═══ THE DATA

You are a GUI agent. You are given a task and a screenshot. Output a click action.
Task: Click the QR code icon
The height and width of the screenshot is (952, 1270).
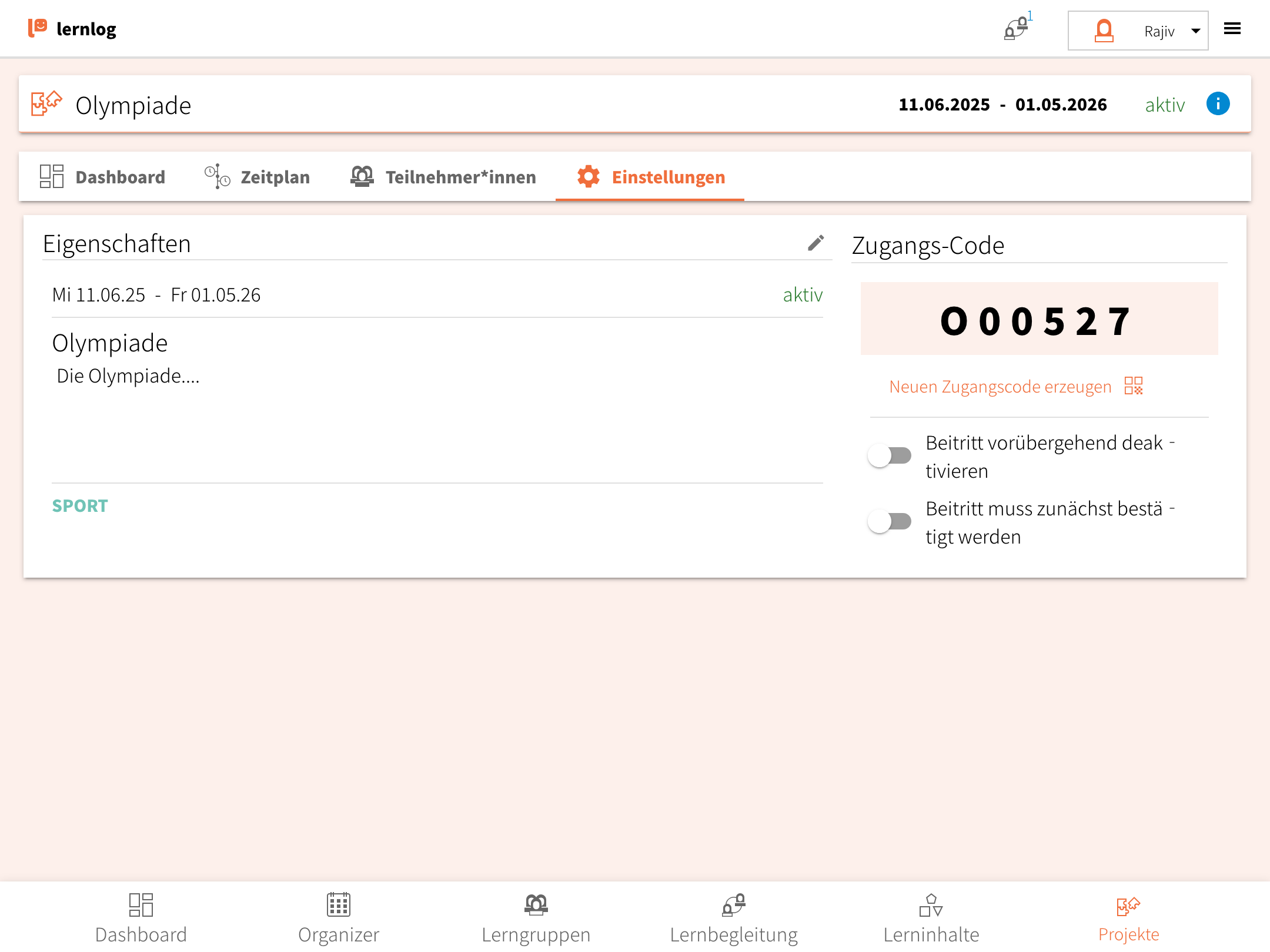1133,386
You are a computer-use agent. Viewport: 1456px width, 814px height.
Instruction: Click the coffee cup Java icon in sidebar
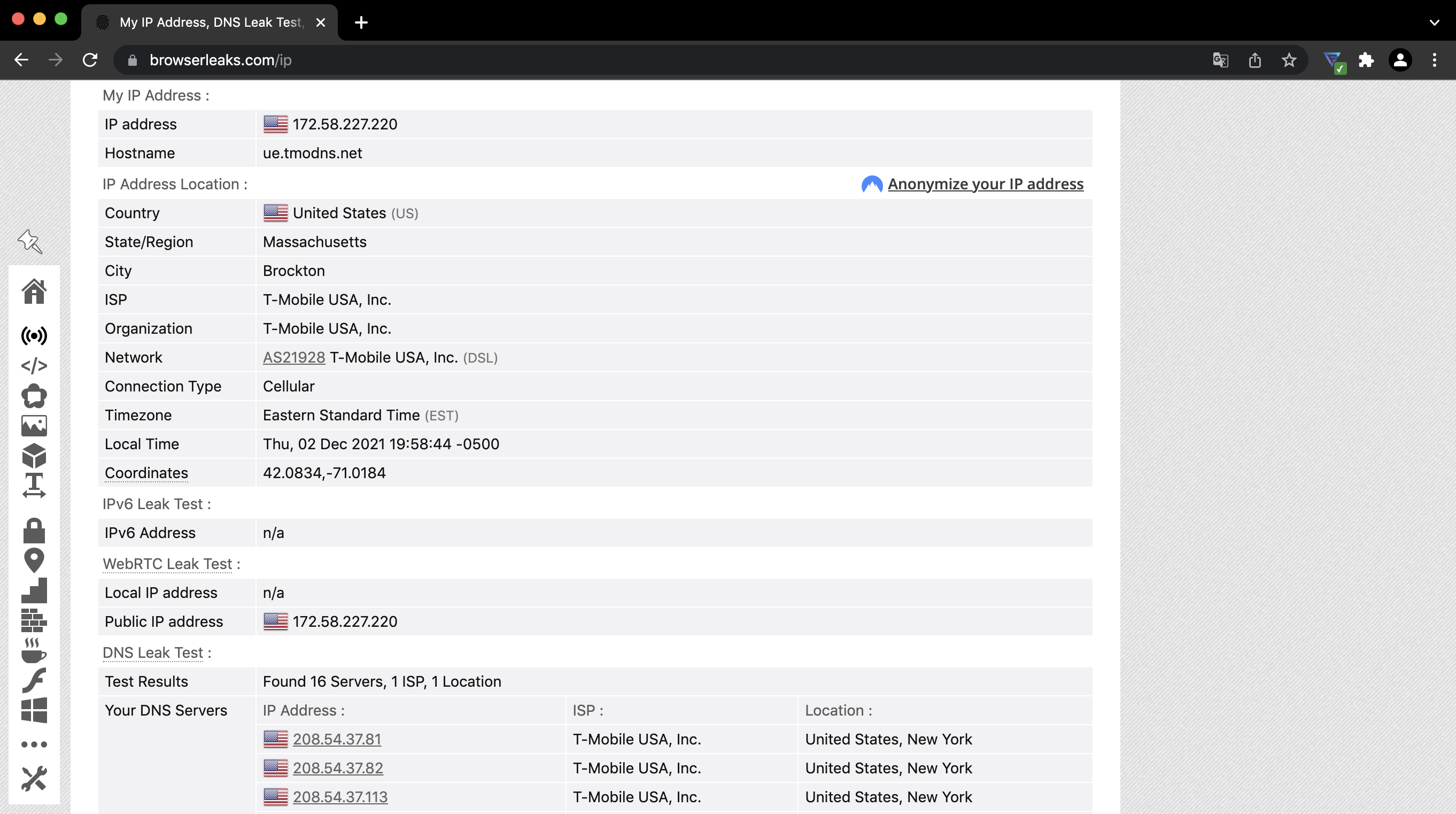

══════
═══ THE DATA

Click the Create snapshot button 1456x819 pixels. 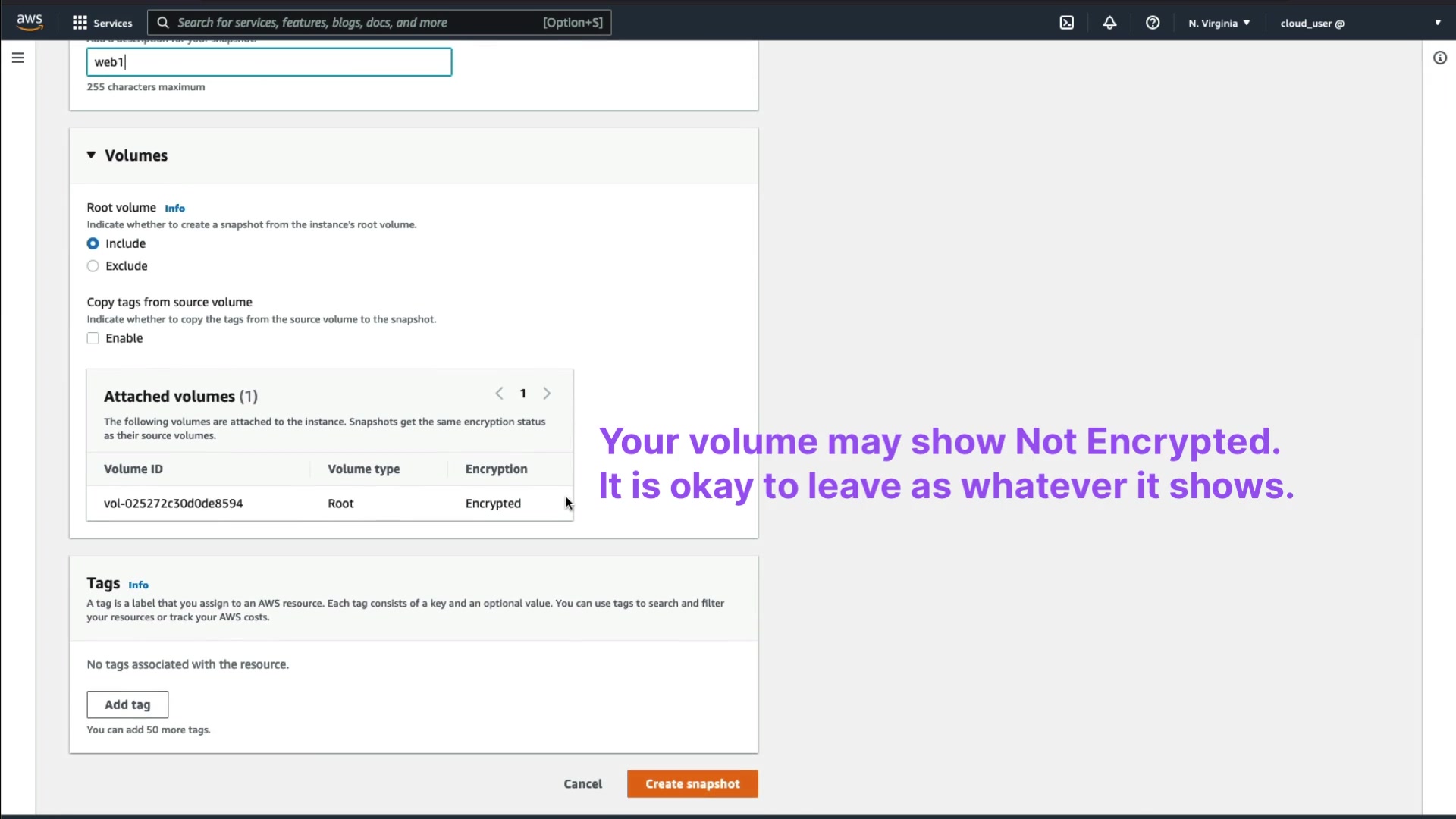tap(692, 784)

══════

From the records above, return exactly the lines running from the one that contains "The height and" down to the one that contains "Instruction: Click the", both included, without any pictures.

The height and width of the screenshot is (952, 1270).
1133,386
You are a computer-use agent. Viewport: 1456px width, 814px height.
Instruction: Click the coffee cup Java icon in sidebar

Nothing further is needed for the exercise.